How momentum investing works, what are some of the challenges in implementing it, and how can individuals use momentum in their investment portfolios.
In this episode you’ll learn:
- What is momentum investing and why does it theoretically deliver excess return.
- Why do momentum strategies suffer through periods of horrendous losses.
- Why high trading costs and selling a position can be challenges to successfully implementing momentum strategies.
- What are examples of momentum oriented funds and ETFs.
- How momentum can be used for making asset allocation decisions and adjusting portfolio risk.
Not all investment strategies take intrinsic value into consideration—in fact, momentum investing is based entirely upon current performance. If a security has consistently performed well, then it is considered a winner. “Trend following” is another term for the strategy of investing in what is currently working extremely well. The turnover can be relatively high, but the key characteristic of momentum investing is that it works.
What drives the success of momentum investing?
Momentum investing has been utilized for hundreds of years and focuses on what is performing at its best at the moment. The investment can belong to any asset class, and it has historically outperformed the market. Momentum makes a good complement to the value style of investing because when value performs well, momentum is often underperforming—and vice versa. Those who utilize both value and momentum investing strategies in their portfolios tend to be rewarded with both balance and profitability. Why does the momentum factor perform so well? There are a couple of basic views on why momentum investing works—all of which have to do with the behavioral influence of investors.
- The first view is that investors who don’t pay attention to an underperforming company stock or bond tend to leap on the bandwagon all at once when the company begins to flourish. Inattention to the intrinsic value and underreaction to the initial growth of the speculation can cause a massive 180 degree turn when things begin to go well.
- The second view is the exact opposite. Overreaction and aggressive trading in a company stock leads to investment herding, driving the price of the stock higher than it is actually worth.
The three setbacks that make momentum investing risky
While there are many positives to momentum investing, there are drawbacks. David lists three challenges surrounding the strategy.
- A push by momentum oriented investors into a less liquid stock can lead to higher trading costs in terms of the market impact. With momentum investment, the holding turnover rate is also high, driving trading costs up as well.
- A careless sell discipline can lead to tragedy in momentum strategy. The volatility of momentum investments means that they can crash as easily as they can rise. If you don’t vacate the stock quickly enough, the cost could be great.
- New momentum is better than stale momentum. You want to find stocks that are young in their fast growth rate—not dormant and unmoving.
Momentum investing is influenced by the behavior of the investors utilizing the strategy.

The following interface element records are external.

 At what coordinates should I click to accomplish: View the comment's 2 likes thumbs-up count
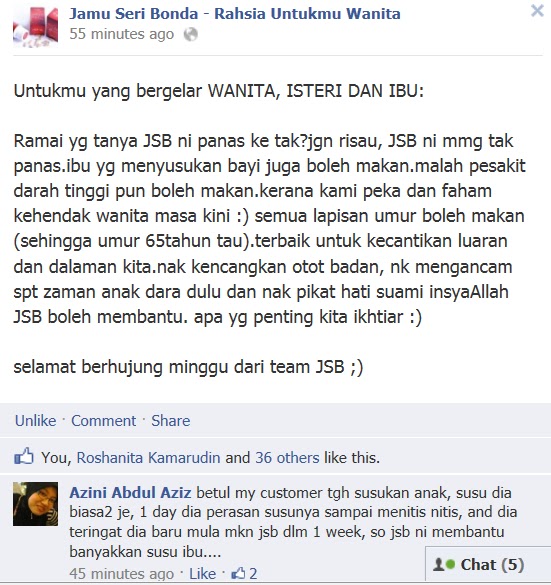tap(244, 573)
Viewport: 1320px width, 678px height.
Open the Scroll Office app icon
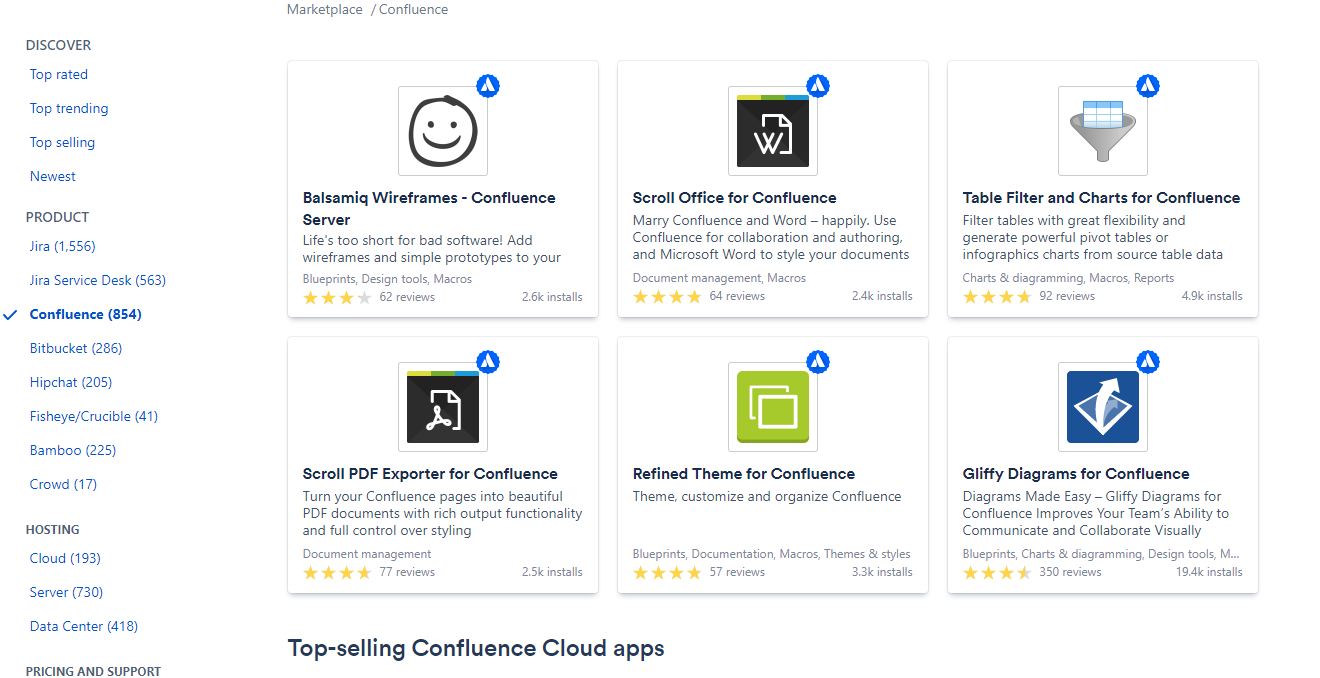(x=773, y=131)
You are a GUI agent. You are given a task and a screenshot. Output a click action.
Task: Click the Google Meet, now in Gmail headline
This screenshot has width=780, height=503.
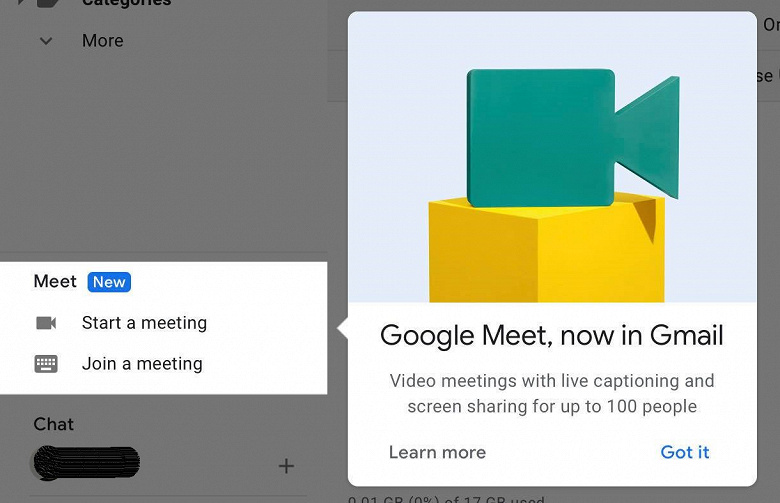[x=552, y=336]
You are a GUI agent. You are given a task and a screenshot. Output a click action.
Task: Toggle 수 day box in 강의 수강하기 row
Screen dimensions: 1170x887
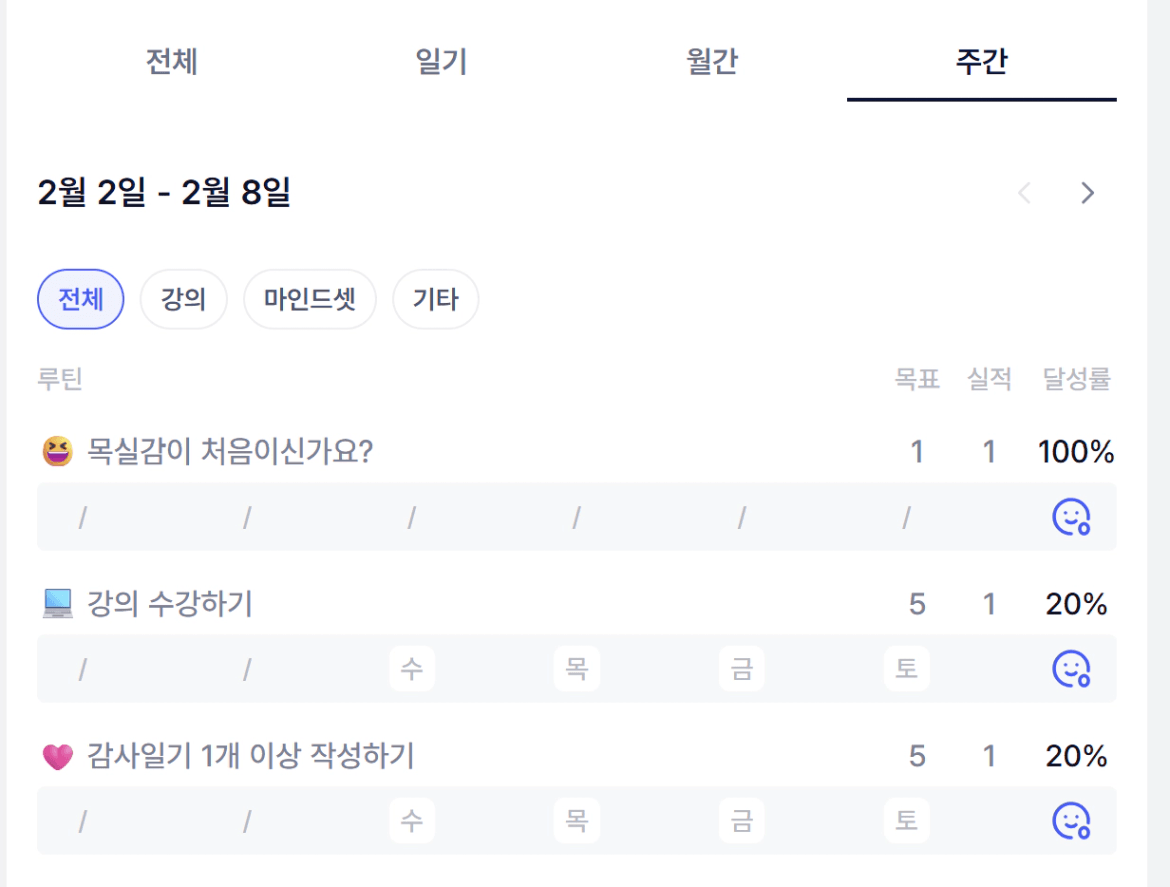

Because of the natural course of human nature, it is unlikely that there will be any major change in the way momentum strategy develops.
Two ways to utilize dual momentum to move in and out of asset classes.
There are two types of momentum. One is relative momentum, which compares the price performance of one asset to another. Whichever asset outperforms the other is the winner. The second type is absolute momentum, which compares the current performance of the asset to its historical performance. When an investor finds an asset that demonstrates both positive relative and absolute momentum, they overweight that asset in their portfolio a strategy known as “dual momentum.” There are a couple of different ways to operate under the dual momentum strategy, but a popular one is called the Global Equities Momentum (GEM). In this strategy, the first step is to see if the S&P 500 outperformed U.S. T bills over the last 12 months. If not, then you would invest in the Bloomberg Barclays U.S. Aggregate Bond Index or an ETF. If yes, then you would compare it to the MSCI World Ex-U.S. Equity Index. Whichever outperforms is the one you invest in. David does advise listeners to consider the historical consistency of those indexes, as there can be a wide range of volatility in their historical performance.
The different roles that momentum investing can play in your portfolio
One of the easiest ways to step into momentum investing is through Exchange-Traded Funds (ETFs) that utilize momentum. Because of the high trading funds, the lack of sell-discipline, and the risk of suffering a crash, the investing strategy isn’t for the faint of heart. It can go through periods of incredible outperformance of the market and seasons of devastating underperformance.
One tactic that David discusses is using momentum investing strategy as a swing vote. When considering an investment that appears attractively priced, note of whether the trend is positive or negative. Don’t purchase an asset category just because it is cheap. Be patient and wait until you believe the asset has hit rock bottom and then beings to rebound. Invest as you see the infant stages of regrowth. While momentum investing has its risks, it isn’t something that should be ignored. Use it as a signal in trend following or as a swing vote in your investments to create a stronger portfolio.
- [0:18] Momentum investing consistently outperforms the market.
- [5:04] Why does momentum investing work?
- [7:31] The three challenges of the momentum investing phenomena.
- [12:50] What happens if investor behavior changes?
- [14:24] Tactics for implementing momentum into your own portfolio.
- [20:02] Using dual momentum to move in and out of asset classes.
- [23:55] Utilizing momentum investing as a swing vote.
- [28:01] How David uses momentum investing in his portfolio.